[Compiler theory] 2. parsing (syntax analysis)

There are three general types of parsers for grammars

universal top-down bottom-up
Cocke-Younger-Kasami algorithm, Earley's algorithm
parse any grammar, inefficient work only for subclasses of grammars work only for subclasses of grammars

syntactic errors strategies for error recovery:panic-modephrase-level recovery,error-productions,global-correction a compiler is expected to assist the programmer in locating and tracking down errors

error handler in a parser has goals:

  • Report the presence of errors clearly and accurately.
  • Recover from each error quickly enough to detect subsequent errors.
  • Add minimal overhead to the processing of correct programs.

### a, context-free grammar composed of a series of production

  • terminal symbols
  • nonterminals
  • productions
  • start symbol ####Derivation sentential form, sentence, left-sentential form, leftmost derivation, rightmost derivation

Every construct that can be described by a regular expression can be described by a grammar, but not vice-versa.

Immediate left recursion can be eliminated by the following technique

Algorithm 4.19, below, systematically eliminates left recursion from a grammar.

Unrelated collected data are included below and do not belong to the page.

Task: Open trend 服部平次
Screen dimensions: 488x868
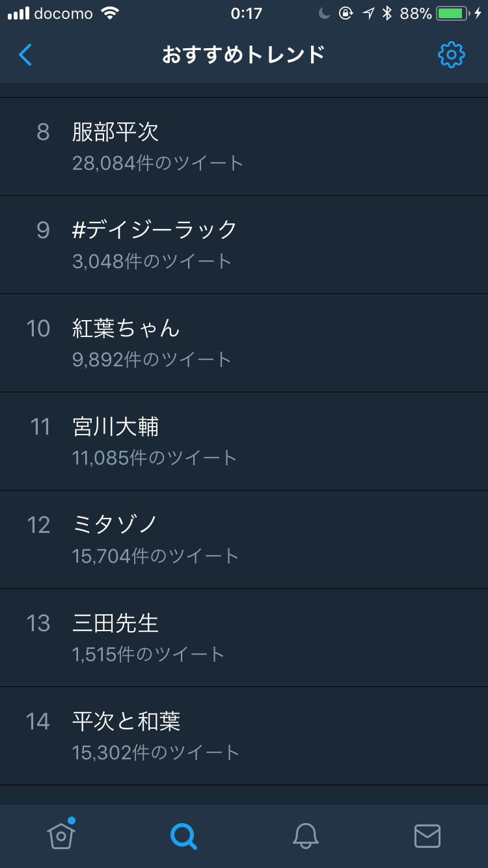Action: click(x=116, y=133)

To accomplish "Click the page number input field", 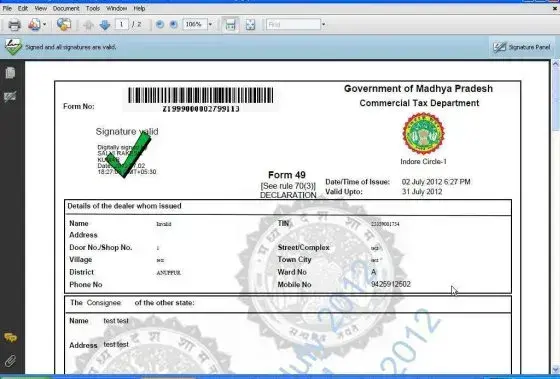I will [x=121, y=24].
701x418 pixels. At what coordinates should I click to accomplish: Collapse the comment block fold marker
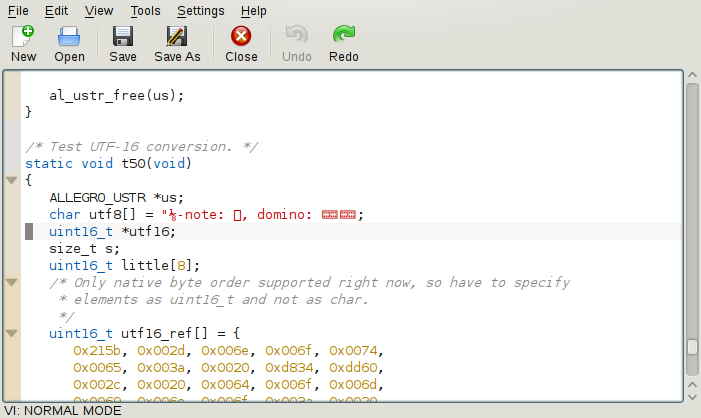[x=12, y=283]
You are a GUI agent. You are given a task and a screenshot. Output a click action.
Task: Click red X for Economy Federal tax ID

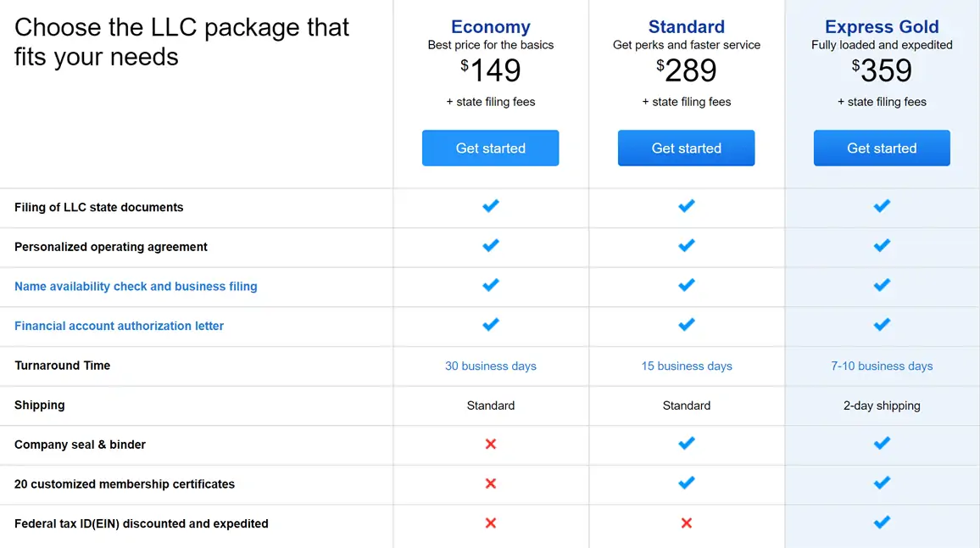coord(491,523)
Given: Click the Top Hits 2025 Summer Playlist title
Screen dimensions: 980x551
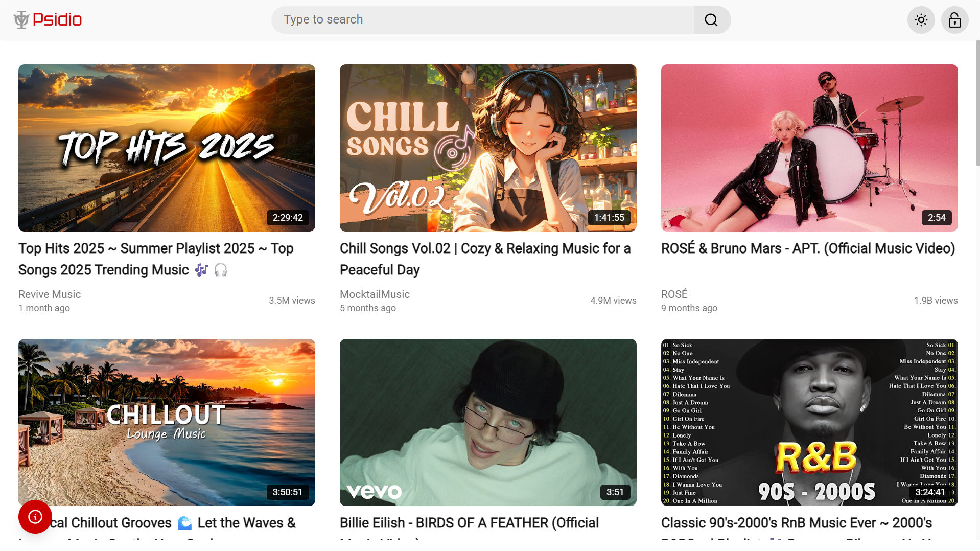Looking at the screenshot, I should [156, 259].
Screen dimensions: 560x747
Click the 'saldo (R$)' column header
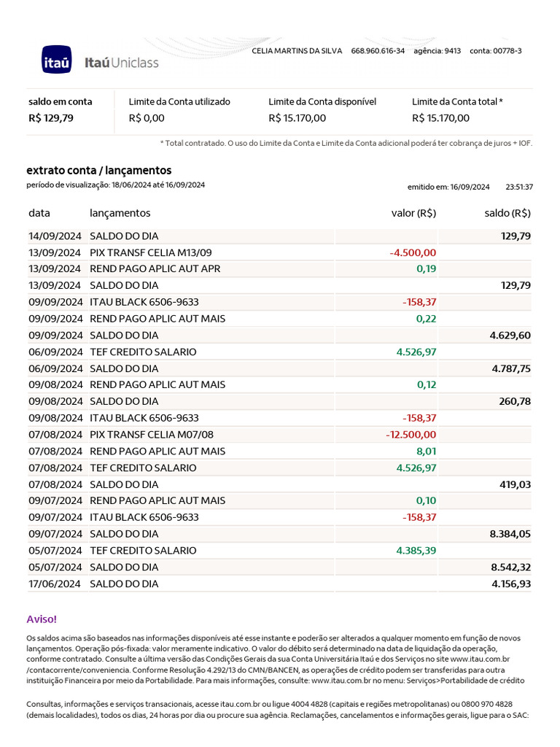click(x=508, y=213)
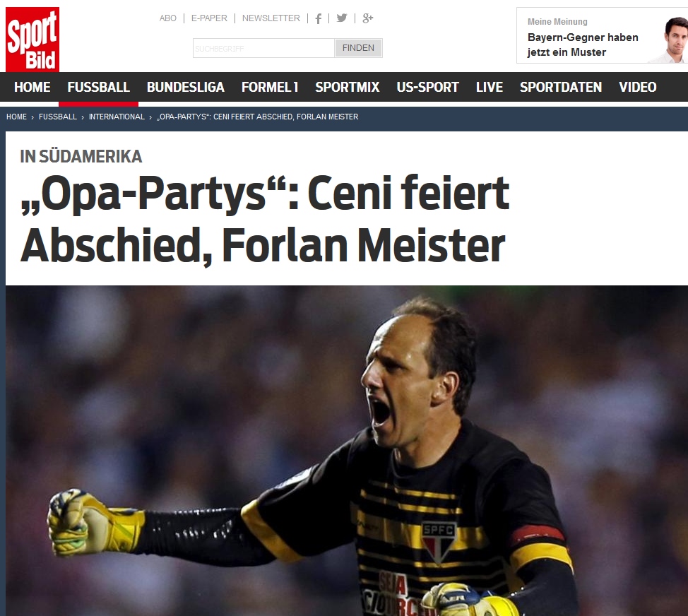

Two ###, top-down parsing top-down parsing method has three,-recursive This descent of parsing, Predictive parsing and nonrecursive predictive parsing, predictive parsing is a special recursive-descent parsing.

One class of predictive parsing grammar will be able to parse called LL (. 1) grammar, and a left-recursive This grammar is not necessarily ambiguous grammar LL (1) grammar.

If and only if a Grammar \ (G \) when the following conditions are satisfied, \ (G \) in order to become a LL (1) grammar:
If \ (A \ to \ alpha | \ beta \) are two different productions, then. 1) \ (FIRST (\ Alpha) \ CAP FIRST (\ Beta) = \ emptySet \) 2) If \ (\ Epsilon \ in FIRST (\ Beta) \) , then \ (FIRST (\ alpha) \ cap FOLLOW (\ Beta) = \ emptySet \) ; \ (\ Epsilon \ in FIRST (\ Alpha) \) Similarly.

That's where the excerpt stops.